How to complete this task: Write the lines from the one containing "At what (x,y)" through the one containing "Image resolution: width=1343", inclusive, as a JSON list of strings with one string per line and no blank lines. Leave the pictures out of your answer.

Records:
------------------------------------------------------------------------

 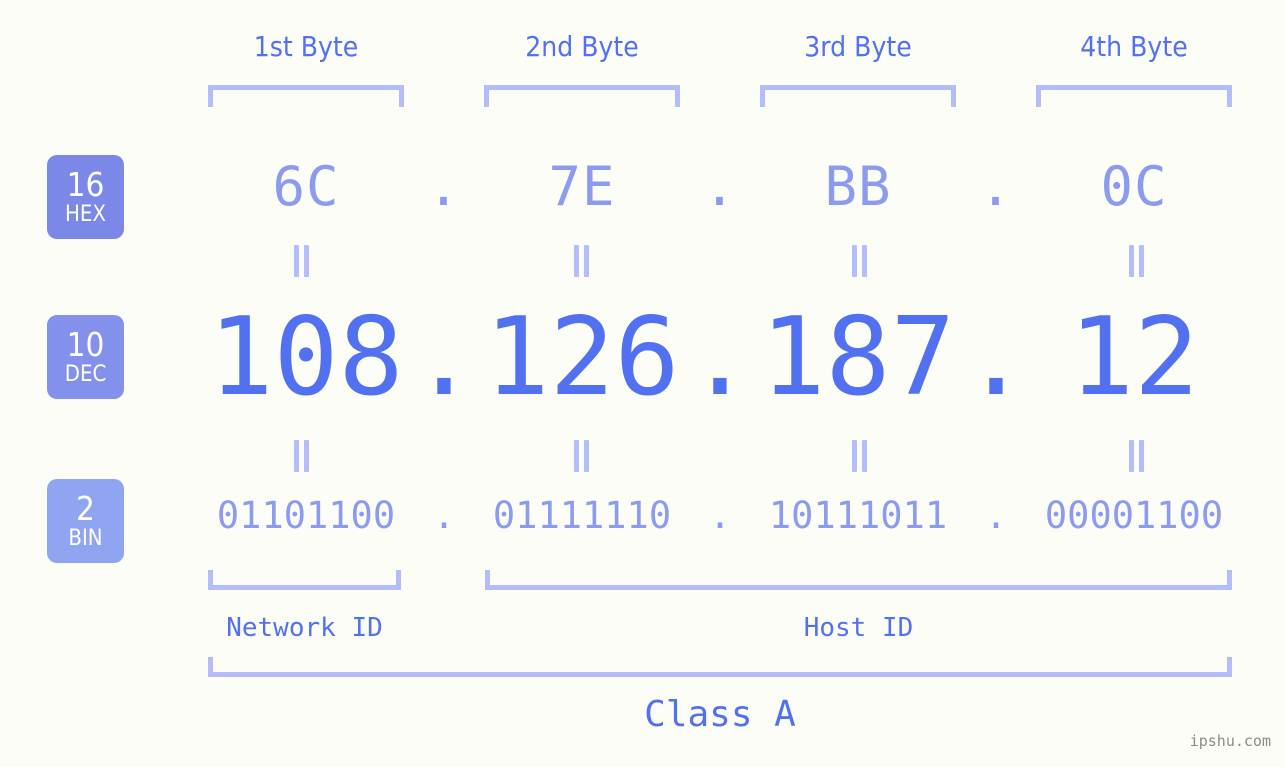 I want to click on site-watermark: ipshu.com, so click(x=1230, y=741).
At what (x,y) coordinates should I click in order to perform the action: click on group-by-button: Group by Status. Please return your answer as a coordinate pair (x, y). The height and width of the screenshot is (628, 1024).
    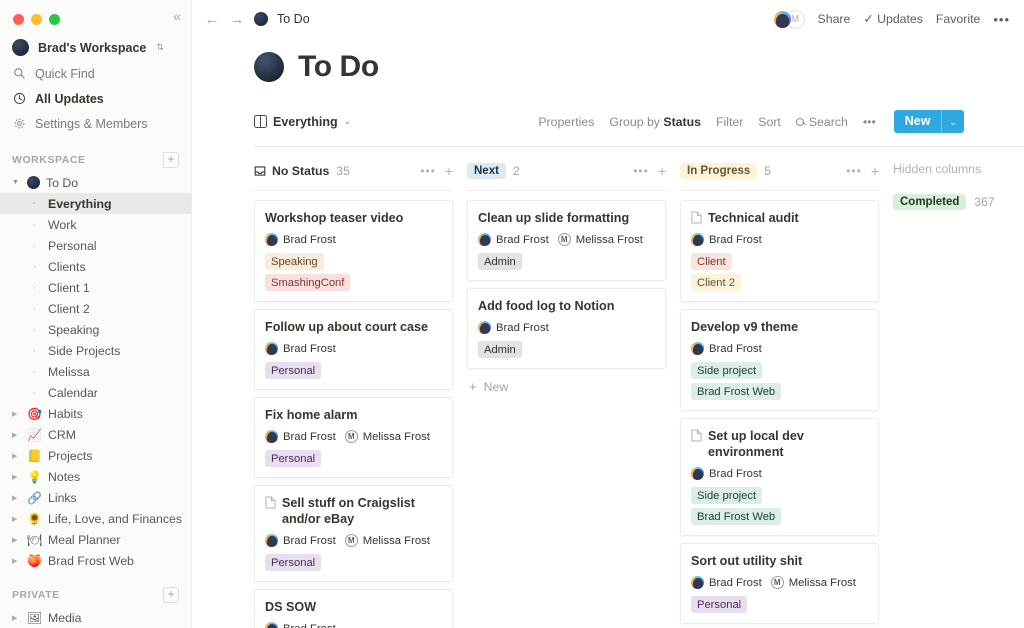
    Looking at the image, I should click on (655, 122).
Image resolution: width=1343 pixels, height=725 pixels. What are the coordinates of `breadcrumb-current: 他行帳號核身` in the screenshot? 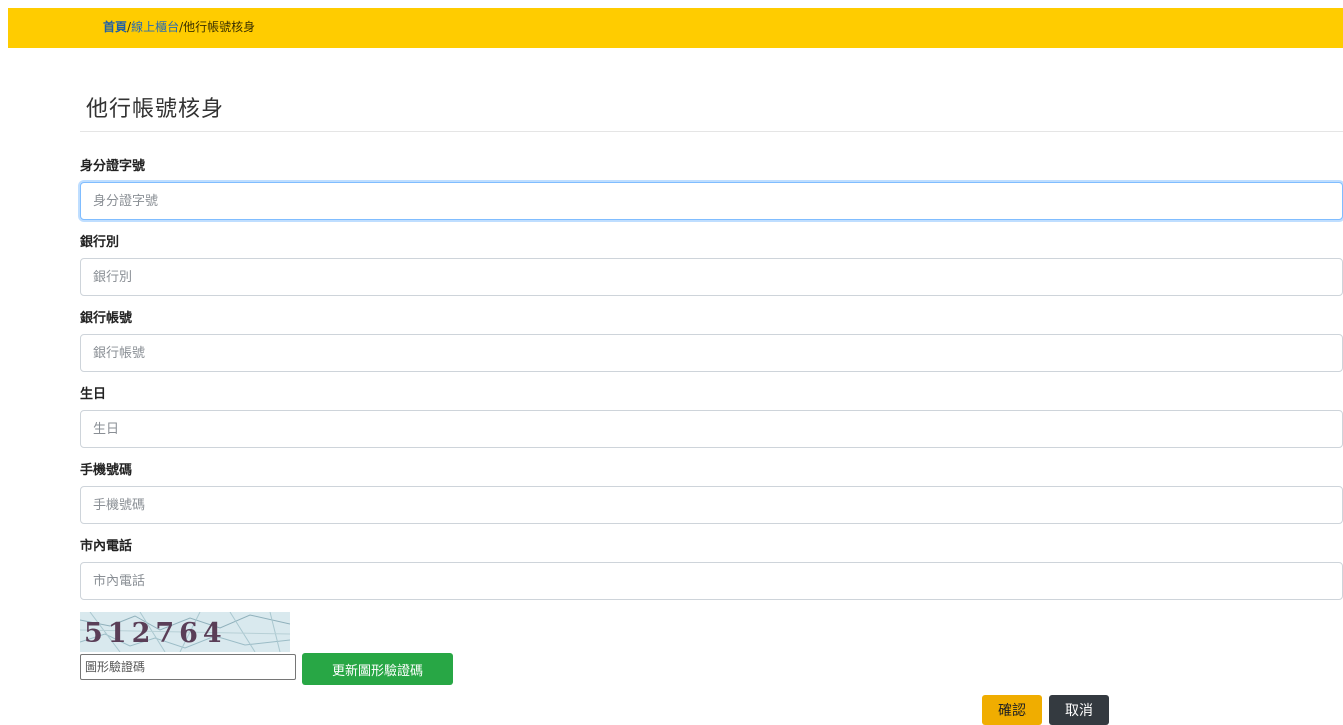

------------------------------------------------------------------------

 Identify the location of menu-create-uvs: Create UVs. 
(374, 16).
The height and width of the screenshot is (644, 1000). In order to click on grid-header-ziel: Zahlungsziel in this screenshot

------------------------------------------------------------------------

Answer space:
[
  "At what (x,y) coordinates should I click in order to perform the action: click on group-by-button: Group by Status. Please return your answer as a coordinate pair (x, y). The height and width of the screenshot is (628, 1024).",
  "    Looking at the image, I should click on (655, 122).",
  "Image resolution: width=1343 pixels, height=725 pixels. What are the coordinates of `breadcrumb-current: 他行帳號核身` in the screenshot? "
]